Defendiendo el tipo

Los límites del sustento

Dígase lo que se diga, el Carnaval no es precisamente una fiesta gastronómica. No quiere esto decir que en Cádiz se coma mal: el que venga a Cádiz por Carnaval puede comer estupendamente, pero ello no es debido a la propia fiesta, sino a que en la ciudad hay bares y restaurantes magníficos durante todo el año.

No tienes más que ver el reclamo de las llamadas 'fiestas gastronómicas' preliminares. Pestiños, erizos y tortillitas de camarones de inquietante aspecto, comidos de pie ante una una barra metálica, mientras un coro cofrade-carnavalesco desgrana sus trinos a través de una infame megafonía. Muy popular todo, pero el buen comer brilla por su ausencia.

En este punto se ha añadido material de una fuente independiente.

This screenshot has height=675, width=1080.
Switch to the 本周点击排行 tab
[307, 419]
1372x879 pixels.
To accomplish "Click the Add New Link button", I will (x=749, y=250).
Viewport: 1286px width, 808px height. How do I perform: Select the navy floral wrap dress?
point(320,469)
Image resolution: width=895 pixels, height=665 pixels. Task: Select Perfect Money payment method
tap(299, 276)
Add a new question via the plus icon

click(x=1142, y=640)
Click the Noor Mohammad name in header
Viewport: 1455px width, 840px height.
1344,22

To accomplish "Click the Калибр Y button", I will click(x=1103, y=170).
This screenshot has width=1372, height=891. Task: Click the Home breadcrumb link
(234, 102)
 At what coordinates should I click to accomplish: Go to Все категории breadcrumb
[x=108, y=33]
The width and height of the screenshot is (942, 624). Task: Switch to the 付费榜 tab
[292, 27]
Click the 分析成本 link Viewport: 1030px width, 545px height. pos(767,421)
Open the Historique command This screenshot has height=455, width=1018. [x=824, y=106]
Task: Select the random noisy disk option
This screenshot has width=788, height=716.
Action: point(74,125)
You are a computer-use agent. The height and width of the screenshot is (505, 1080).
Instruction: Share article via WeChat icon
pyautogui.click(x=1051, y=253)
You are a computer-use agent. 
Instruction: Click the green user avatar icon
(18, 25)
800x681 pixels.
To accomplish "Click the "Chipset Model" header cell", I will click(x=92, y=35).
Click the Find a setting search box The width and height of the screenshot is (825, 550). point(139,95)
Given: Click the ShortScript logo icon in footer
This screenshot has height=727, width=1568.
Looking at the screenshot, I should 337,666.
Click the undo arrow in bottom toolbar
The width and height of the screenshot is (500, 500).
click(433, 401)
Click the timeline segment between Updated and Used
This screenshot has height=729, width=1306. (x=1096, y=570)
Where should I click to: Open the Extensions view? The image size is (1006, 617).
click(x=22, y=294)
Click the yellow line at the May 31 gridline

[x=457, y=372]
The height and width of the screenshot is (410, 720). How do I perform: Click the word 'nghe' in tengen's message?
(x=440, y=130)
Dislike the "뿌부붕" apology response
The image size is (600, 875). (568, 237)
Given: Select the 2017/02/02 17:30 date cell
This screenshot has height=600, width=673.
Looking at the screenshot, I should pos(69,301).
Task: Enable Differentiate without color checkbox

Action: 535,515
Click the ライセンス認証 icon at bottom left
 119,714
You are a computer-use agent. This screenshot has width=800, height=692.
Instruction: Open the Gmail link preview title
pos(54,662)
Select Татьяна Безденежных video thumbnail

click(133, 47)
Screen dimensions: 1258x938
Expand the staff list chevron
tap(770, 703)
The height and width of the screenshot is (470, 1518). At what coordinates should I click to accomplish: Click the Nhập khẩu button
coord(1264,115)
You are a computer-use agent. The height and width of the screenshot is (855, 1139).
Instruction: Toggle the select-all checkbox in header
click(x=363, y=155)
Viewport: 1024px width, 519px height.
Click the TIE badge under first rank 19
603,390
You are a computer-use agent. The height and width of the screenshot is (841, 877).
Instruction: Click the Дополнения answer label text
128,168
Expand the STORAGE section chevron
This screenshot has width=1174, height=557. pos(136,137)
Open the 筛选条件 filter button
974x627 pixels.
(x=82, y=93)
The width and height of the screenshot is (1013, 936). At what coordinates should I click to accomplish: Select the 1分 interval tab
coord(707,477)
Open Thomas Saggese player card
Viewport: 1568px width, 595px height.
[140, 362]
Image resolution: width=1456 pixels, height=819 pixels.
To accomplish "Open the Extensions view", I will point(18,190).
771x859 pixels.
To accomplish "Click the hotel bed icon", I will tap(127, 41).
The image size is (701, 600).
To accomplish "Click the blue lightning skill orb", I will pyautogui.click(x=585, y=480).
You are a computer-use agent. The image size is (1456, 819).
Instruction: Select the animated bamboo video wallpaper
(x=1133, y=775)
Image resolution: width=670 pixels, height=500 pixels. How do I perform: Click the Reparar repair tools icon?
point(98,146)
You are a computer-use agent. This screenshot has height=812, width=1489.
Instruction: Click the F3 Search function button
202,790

No digamos ya durante el Concurso. Resultaría curioso saber cómo subsiste durante horas y horas, semana tras semana, el personal que vive dentro del Concurso: periodistas, expertos, analistas, miembros de los cientos de jurados, octavillitas en busca de agrupación, autores con bufanda, figurantes, especialistas en cameos y famosillos de casapuerta.

No sé, quizá sobrevivan a base de enchampelar pizzas y montaditos, alternando con otros alimentos ecológicos, pues viendo de qué están hechos se comprueba que ningún ser vivo -vegetal o animal- ha sido maltratado. Ya ves el significado literal de tentempié.

No es de extrañar que las agrupaciones no recurran más a lo gastronómico y a la buena mesa. En mi recuerdo queda la injustamente tratada 'Los rebañaores de ollas de menudo' (1999), chirigota del Yuyu, lo que tampoco es mucho decir.

Y en la calle, ah, la calle. Más de lo mismo, barras metálicas, mucho gollete, bolsas de patatíbiris y presuntos alimentos. No quiero, por piedad, recordar lo de hace dos años: 'El año que comimos peligrosamente'… y siempre queda la tartana de la Tere.

Llámame derrotista, pero no me negarás que al Carnaval hay que venir comido.